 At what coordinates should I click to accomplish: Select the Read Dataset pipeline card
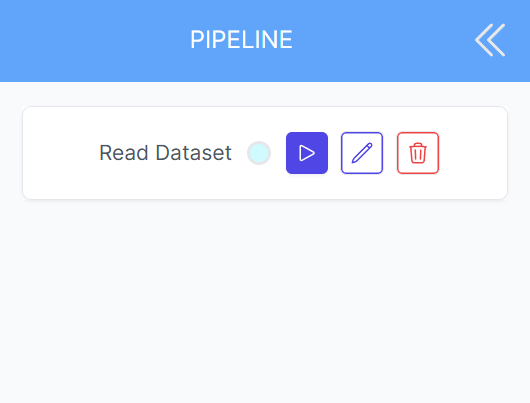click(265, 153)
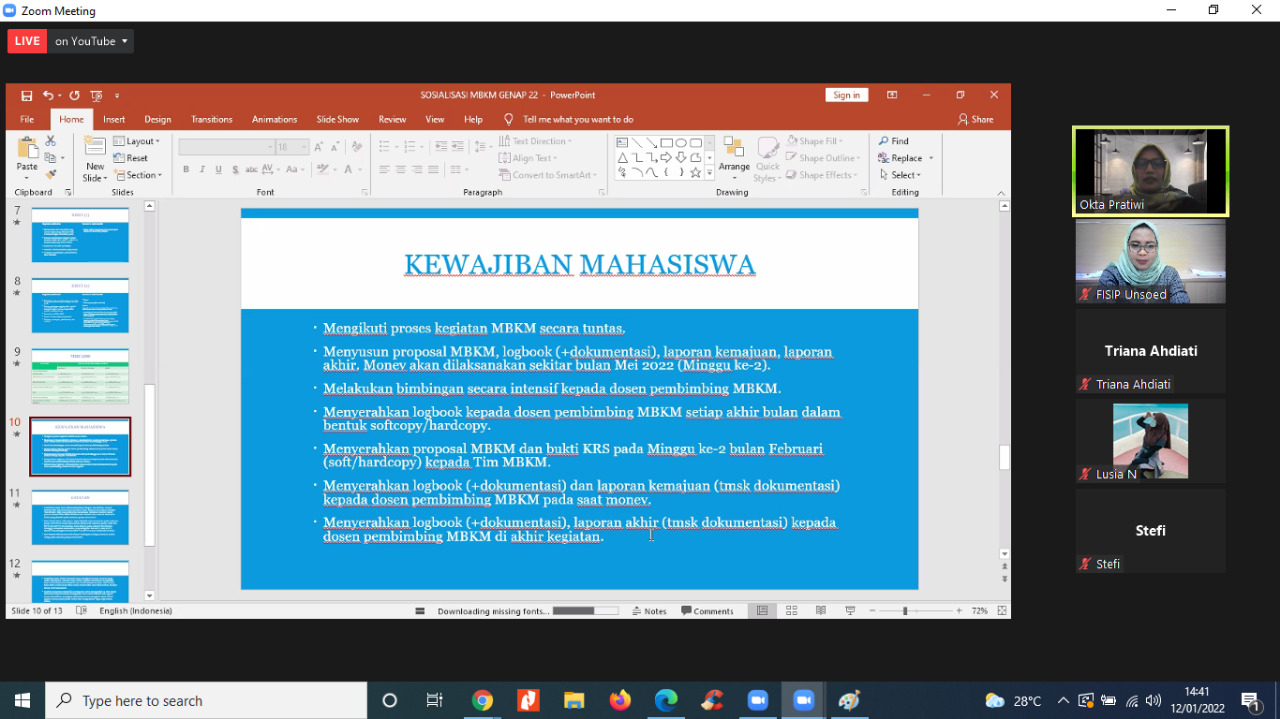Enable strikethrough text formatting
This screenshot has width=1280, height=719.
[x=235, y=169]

= = = =

Rewrite the data above with "pipeline card" changed to "pipeline block" and everything else left as it is. Leave the pictures out.

 At what coordinates should I click to accomplish: Select the Read Dataset pipeline block
click(265, 153)
Enable strikethrough text formatting
This screenshot has width=1280, height=719.
[x=235, y=169]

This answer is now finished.